Many people come to us for therapy believing they cannot meditate.
They have tried a few simple mindfulness and breath awareness techniques; however, they tell us they couldn’t meditate because they couldn’t stop thinking. They either feel bored looking at their thoughts, which they had hoped would stop, or they become nervous because they could not stop the anxious feelings, emotions, and memories that accompany these thoughts.
It is a common misconception that you have to stop thinking to meditate. Rather the opposite is true. When you start off in meditation, the mind will be full of thoughts. This is a sign of success. The attainment of the thoughtless state, the state of Inner Silence, comes later on down the path.
The tragedy is, that because of this initial experience with pure mindfulness techniques, many people close the door on meditation and say that it is not for them. The real problem is that they have experienced only one technique, have not had access to theory, and are unaware that there are many other techniques that can give them a peaceful experience of meditation, even if they are thinking.

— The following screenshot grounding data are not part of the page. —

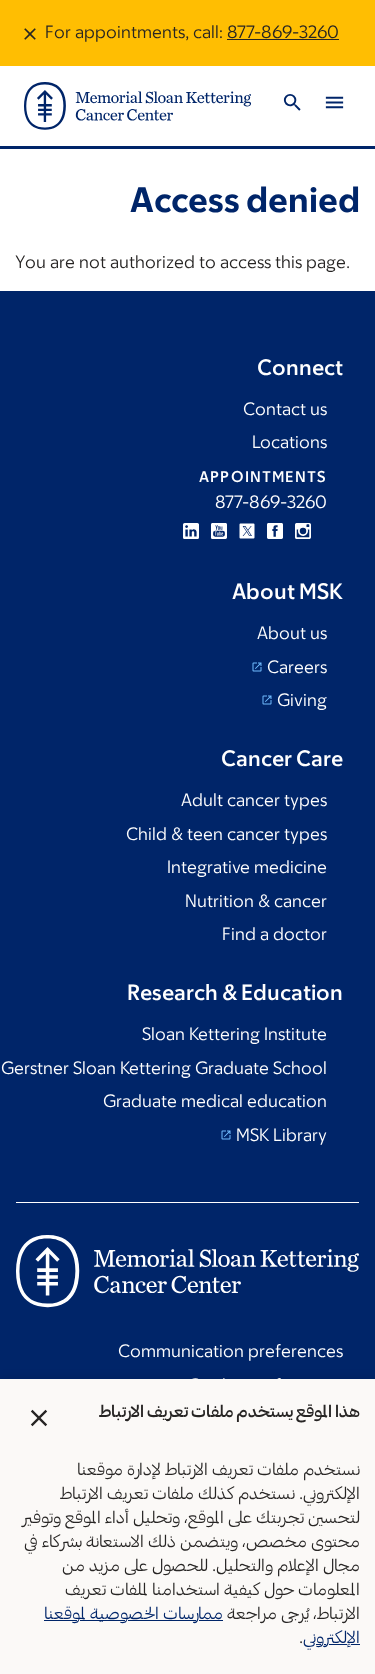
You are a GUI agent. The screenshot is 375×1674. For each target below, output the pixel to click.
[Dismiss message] (30, 33)
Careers (295, 667)
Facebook (275, 531)
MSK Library (279, 1135)
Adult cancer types (254, 800)
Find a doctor (274, 934)
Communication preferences (230, 1351)
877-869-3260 (283, 32)
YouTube (219, 531)
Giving (300, 700)
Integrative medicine (247, 867)
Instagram (303, 531)
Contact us (285, 409)
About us (292, 633)
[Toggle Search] (292, 105)
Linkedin (191, 531)
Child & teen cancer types (226, 834)
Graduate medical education (215, 1101)
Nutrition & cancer (256, 901)
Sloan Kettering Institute (234, 1034)
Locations (289, 442)
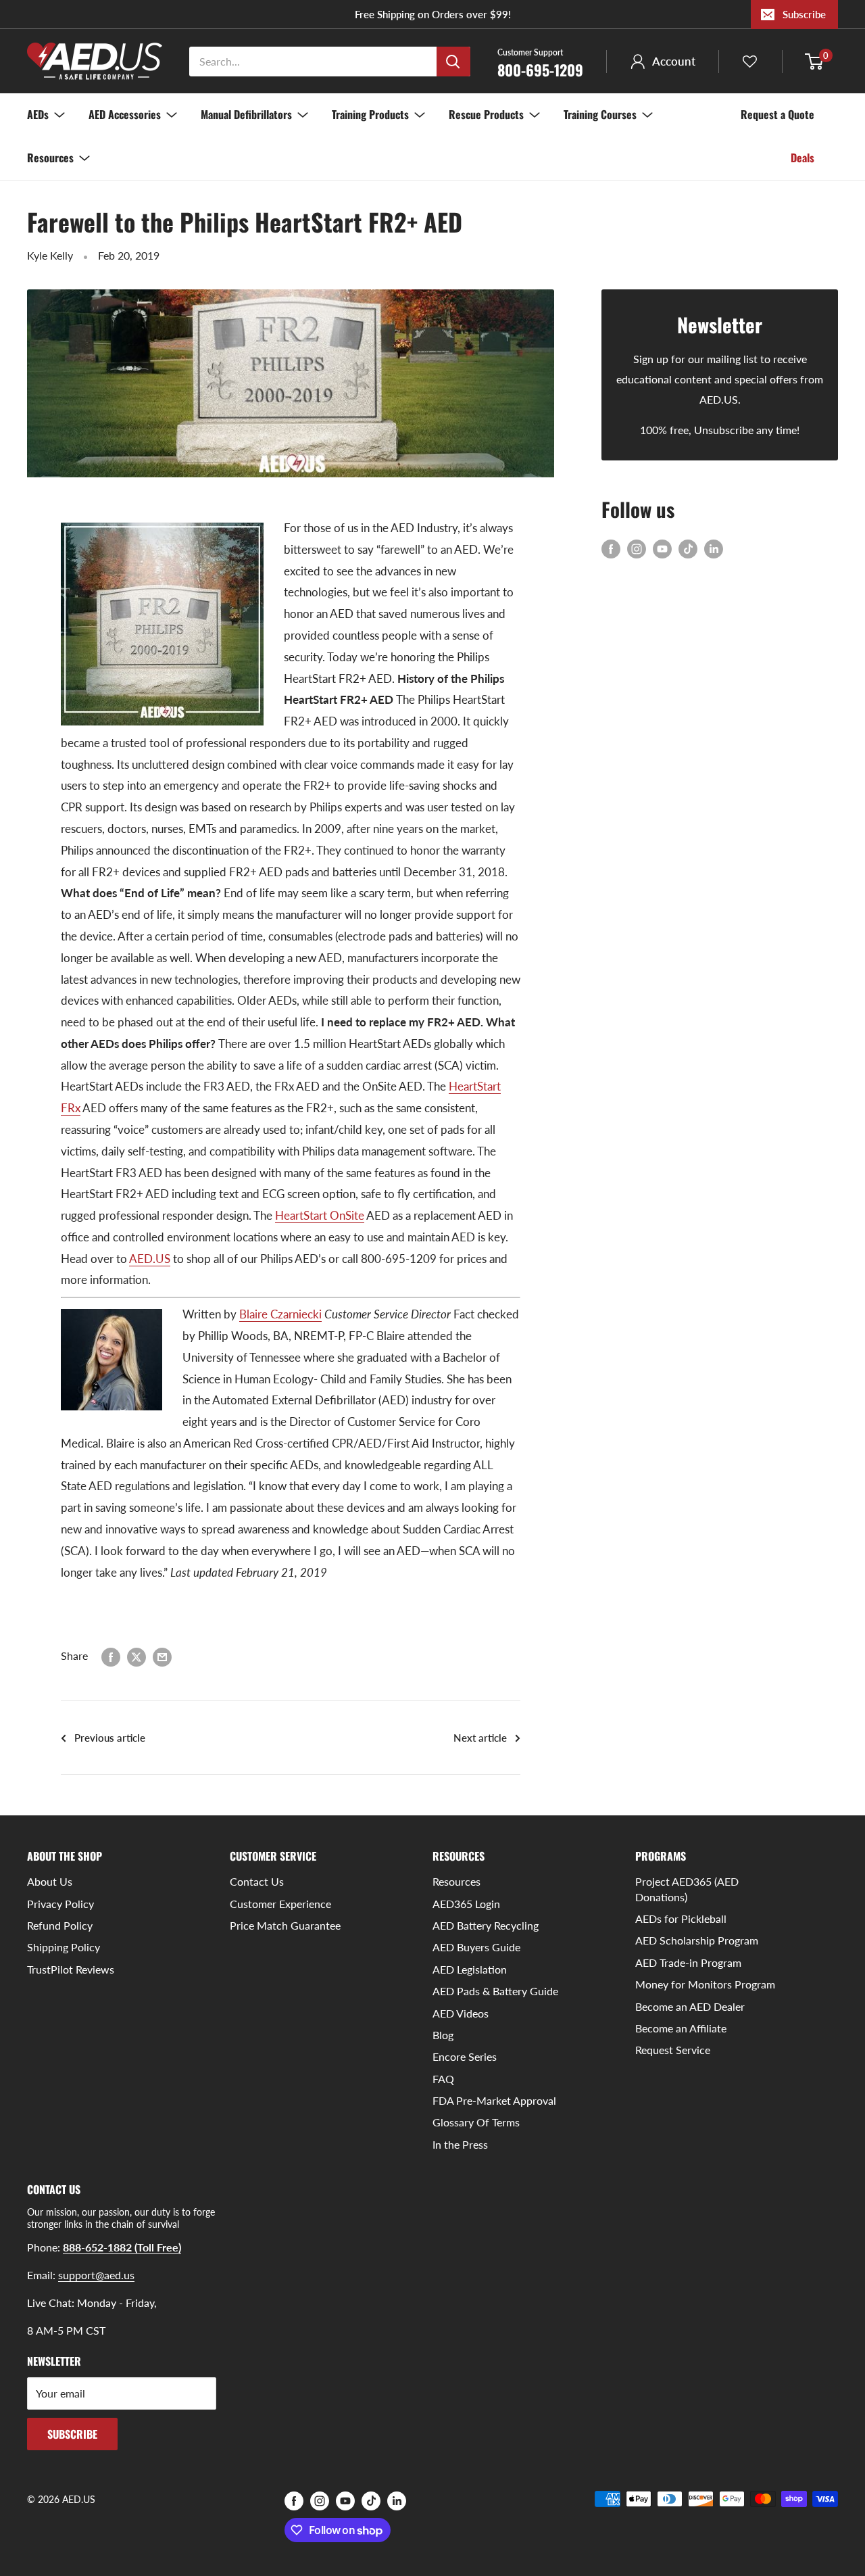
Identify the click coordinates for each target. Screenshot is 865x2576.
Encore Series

Mindfulness is one of the most popular forms of meditation. However, mindfulness, which is really the simple act of paying attention to the present moment and not being lost in thinking and rumination, is only a small part of meditation. It has gained popularity because it has been integrated into mental health programs where it is part of a larger approach to mental health. Mindfulness is not a standalone technique. It supports the clinical psychologists’ treatment of mental illness.
For most people, and especially in a clinical setting, mindfulness needs to be combined with other techniques that enable you to reduce negative feelings attached to thoughts. You need to combine mindfulness with techniques that enable you to cultivate positive feelings so that you develop a positive sense of self-control.
Much more is possible if you understand the theory behind meditation. This includes learning about the structure of the mind, and how to apply meditation to the thinking, feeling, and knowing aspects of the mind.